What you have to do =>
Go to the line containing "Where should I" below; retype it and all following lines exactly, and leave out the pictures.

Data section =>
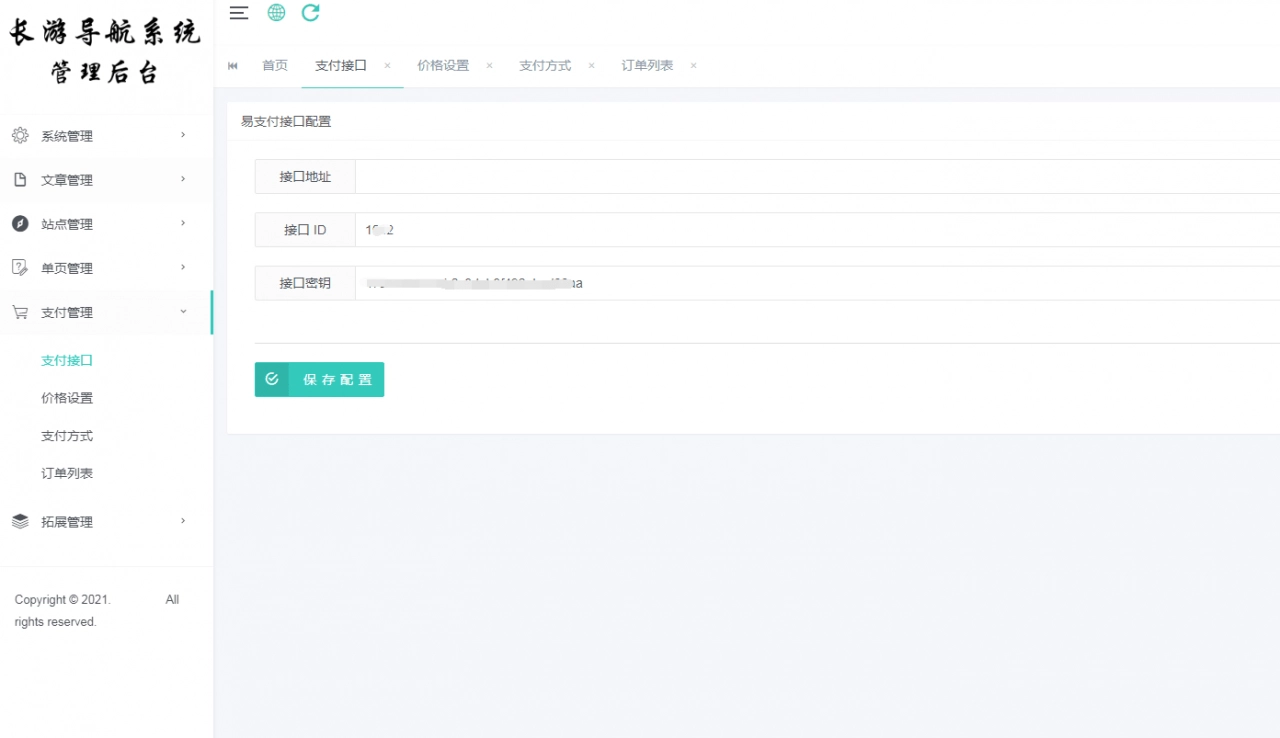This screenshot has height=738, width=1280.
Task: Click the 站点管理 compass icon
Action: click(x=20, y=223)
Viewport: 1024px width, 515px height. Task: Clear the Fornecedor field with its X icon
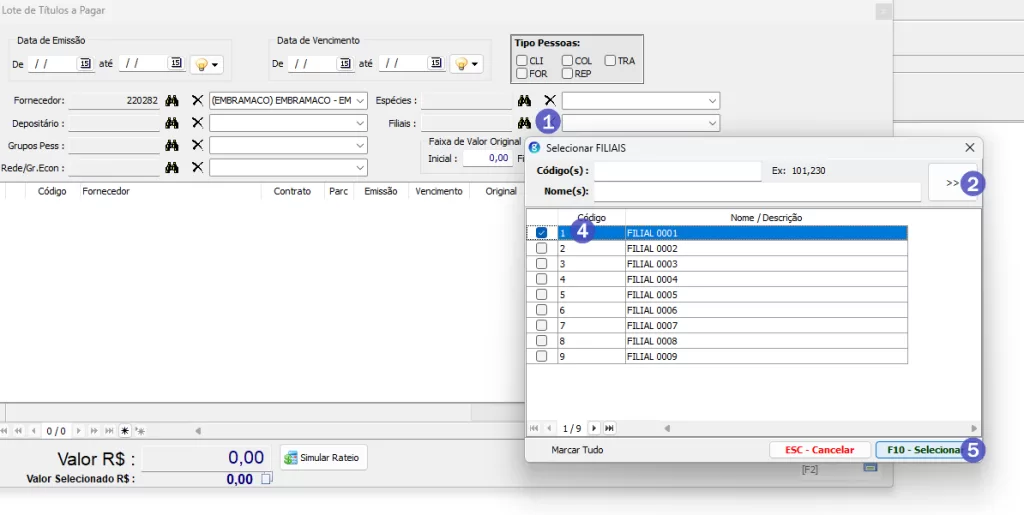[x=197, y=101]
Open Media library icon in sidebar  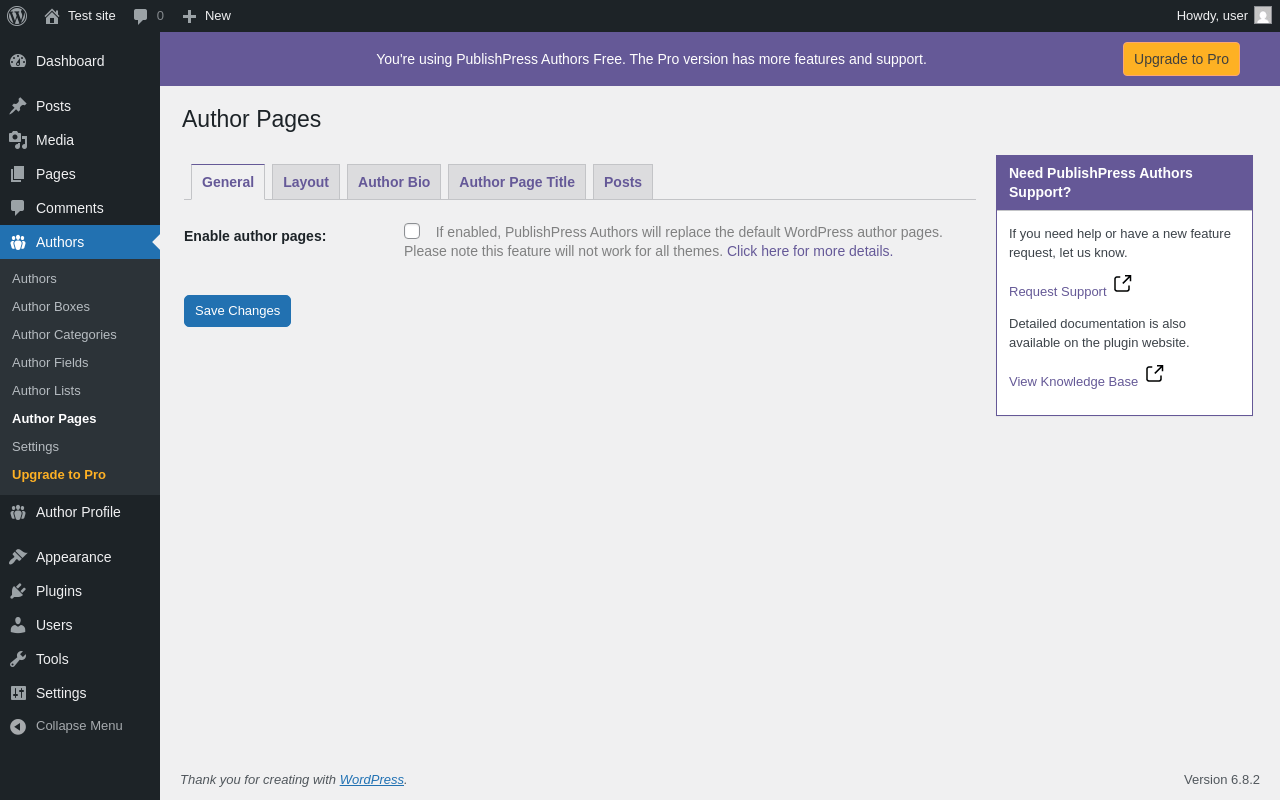(x=18, y=140)
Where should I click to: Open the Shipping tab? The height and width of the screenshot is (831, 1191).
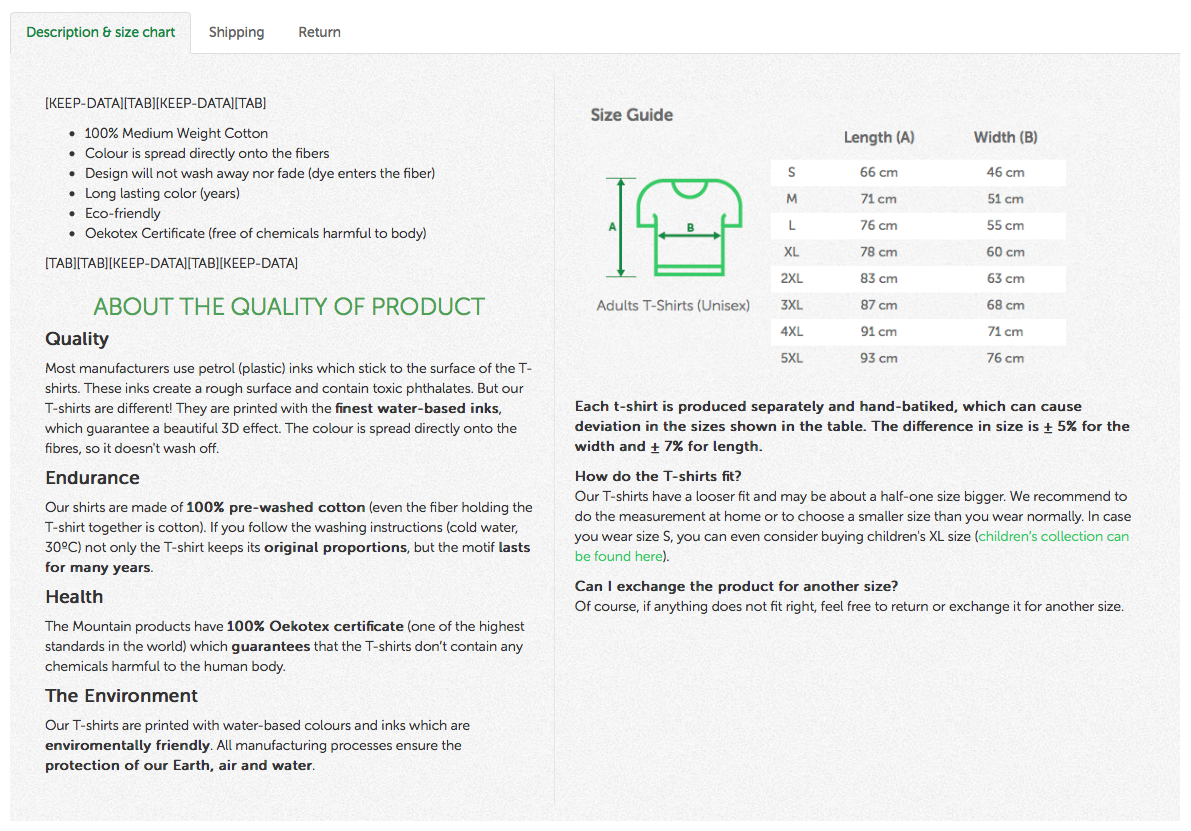(236, 32)
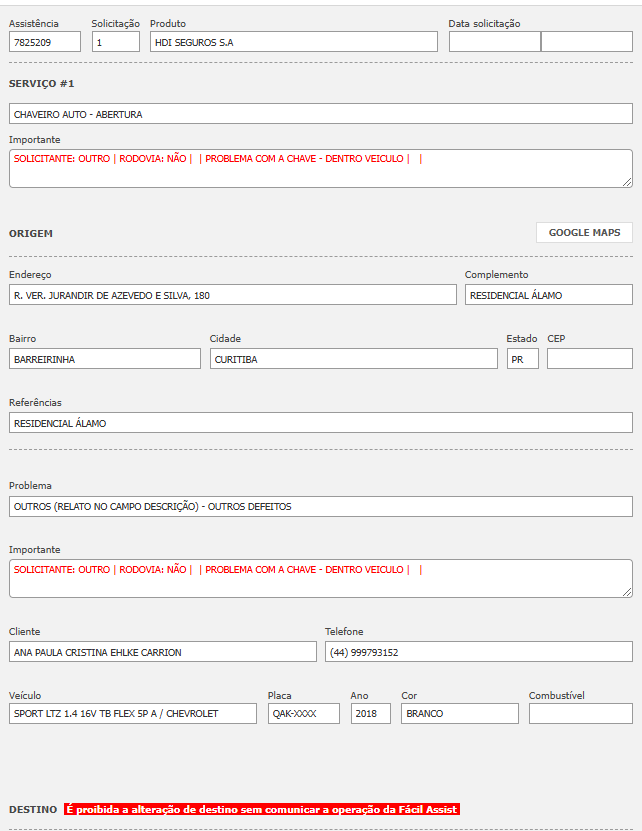Click the Endereço address field
Viewport: 642px width, 831px height.
tap(233, 295)
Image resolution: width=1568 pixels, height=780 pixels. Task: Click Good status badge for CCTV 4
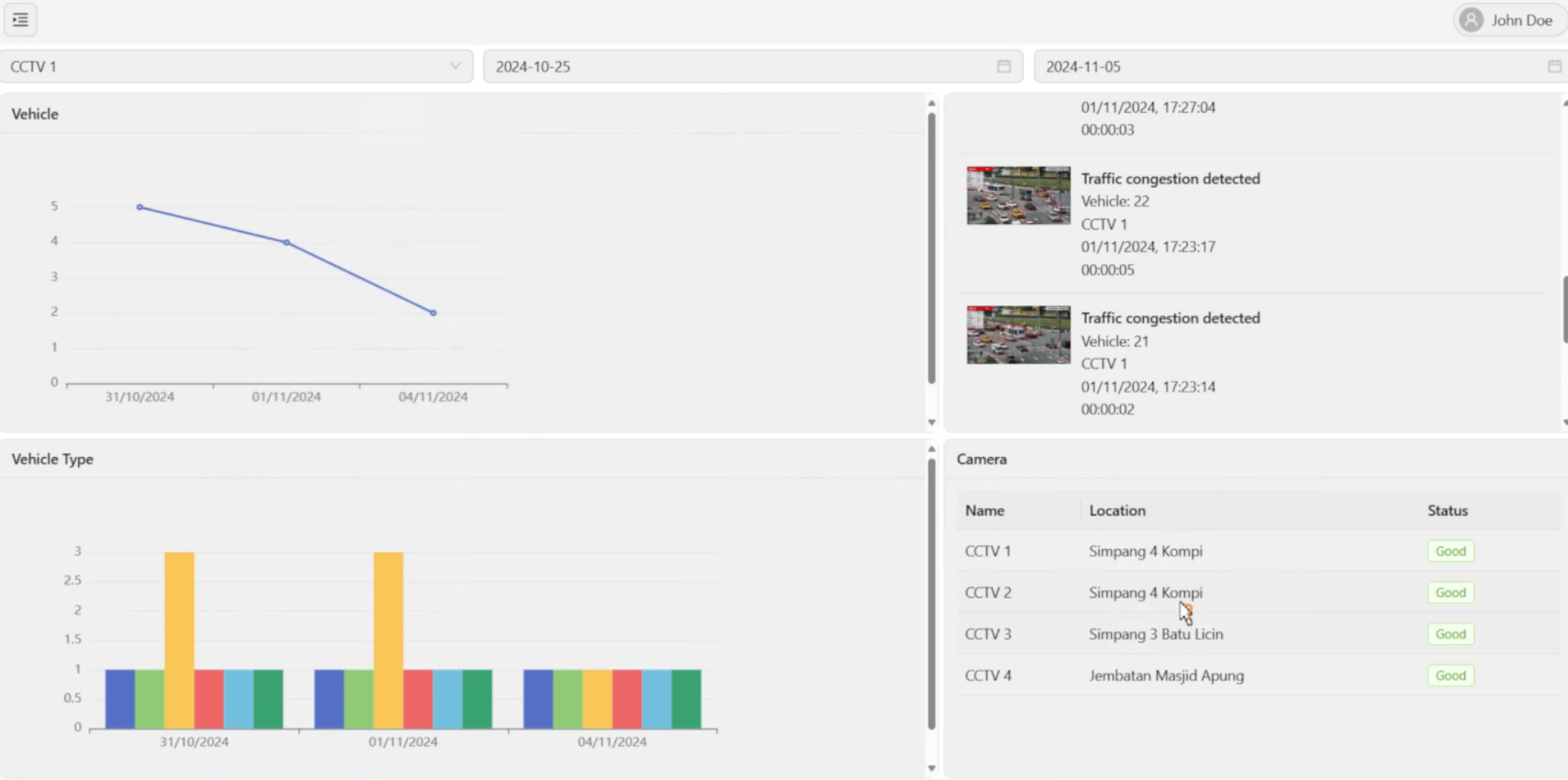pos(1450,675)
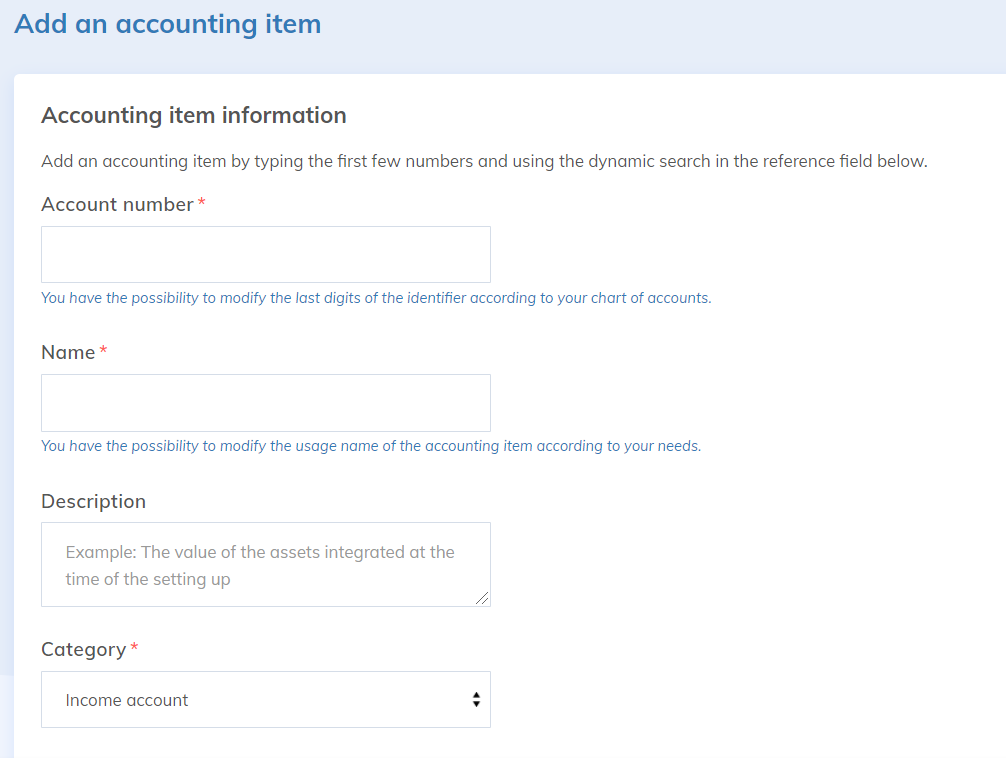Click the Description box resize handle
The width and height of the screenshot is (1006, 758).
tap(483, 598)
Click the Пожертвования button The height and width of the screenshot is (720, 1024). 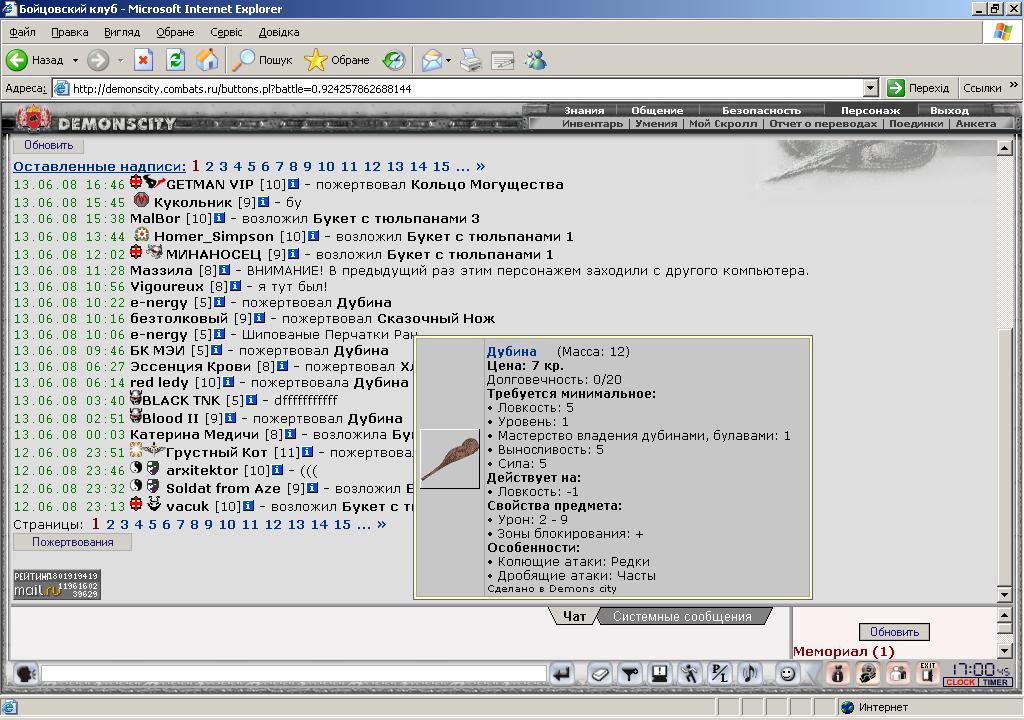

Reply =>
Where should I click to: Open the Shipping tab? The height and width of the screenshot is (831, 1191).
(236, 32)
Click the Endereço address field
Viewport: 642px width, 831px height.
tap(233, 295)
Image resolution: width=1568 pixels, height=780 pixels. Task: Click Good status badge for CCTV 4
pos(1450,675)
Click the Description box resize handle
The width and height of the screenshot is (1006, 758).
tap(483, 598)
Click the Пожертвования button The height and width of the screenshot is (720, 1024). 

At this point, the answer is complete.